Stored records
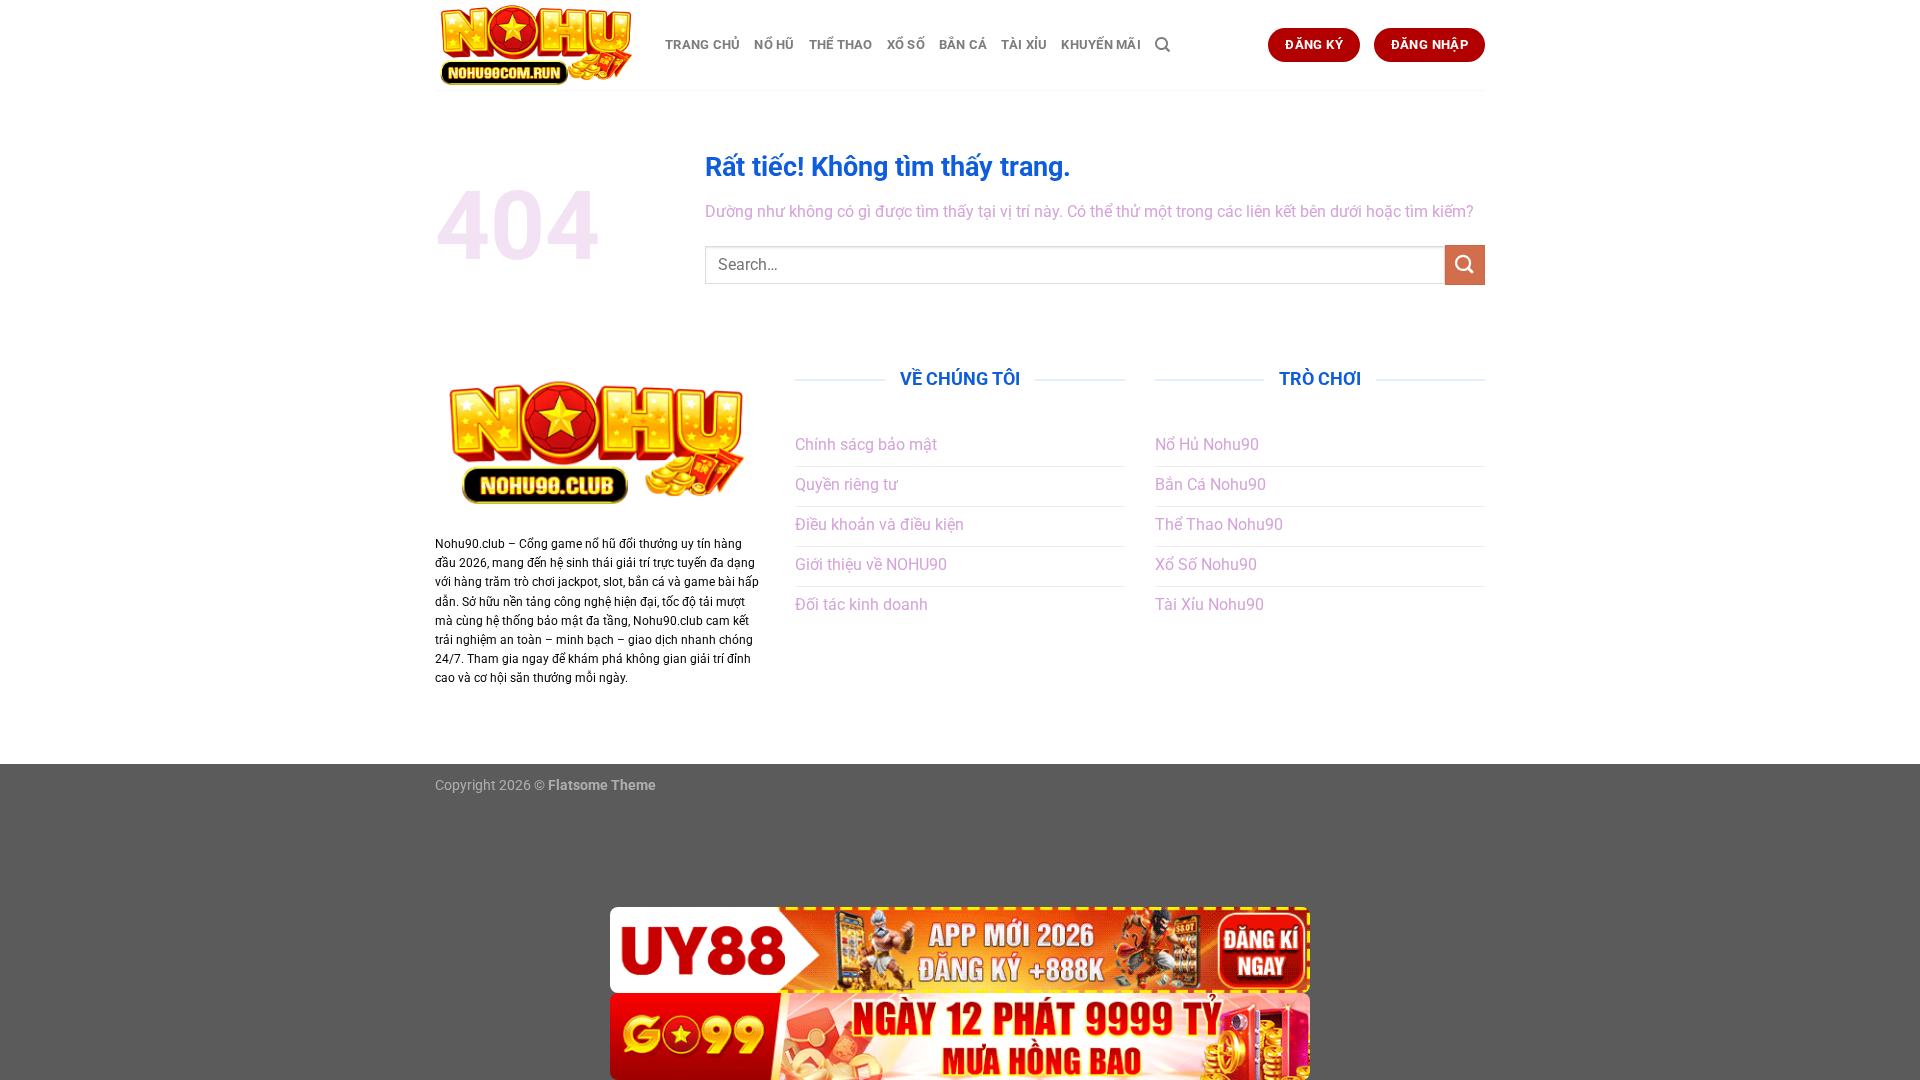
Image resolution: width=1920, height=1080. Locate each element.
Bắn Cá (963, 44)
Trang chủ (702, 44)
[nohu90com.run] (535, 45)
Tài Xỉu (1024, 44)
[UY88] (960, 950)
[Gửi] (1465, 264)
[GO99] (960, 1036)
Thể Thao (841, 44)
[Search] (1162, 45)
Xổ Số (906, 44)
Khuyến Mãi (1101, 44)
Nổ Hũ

● Task statement
Before duplicating the entries above, strip out the pictures and keep the rest exact.

● Final answer
Image resolution: width=1920, height=1080. Locate each element.
Bắn Cá (963, 44)
Trang chủ (702, 44)
[nohu90com.run] (535, 45)
Tài Xỉu (1024, 44)
[UY88] (960, 950)
[Gửi] (1465, 264)
[GO99] (960, 1036)
Thể Thao (841, 44)
[Search] (1162, 45)
Xổ Số (906, 44)
Khuyến Mãi (1101, 44)
Nổ Hũ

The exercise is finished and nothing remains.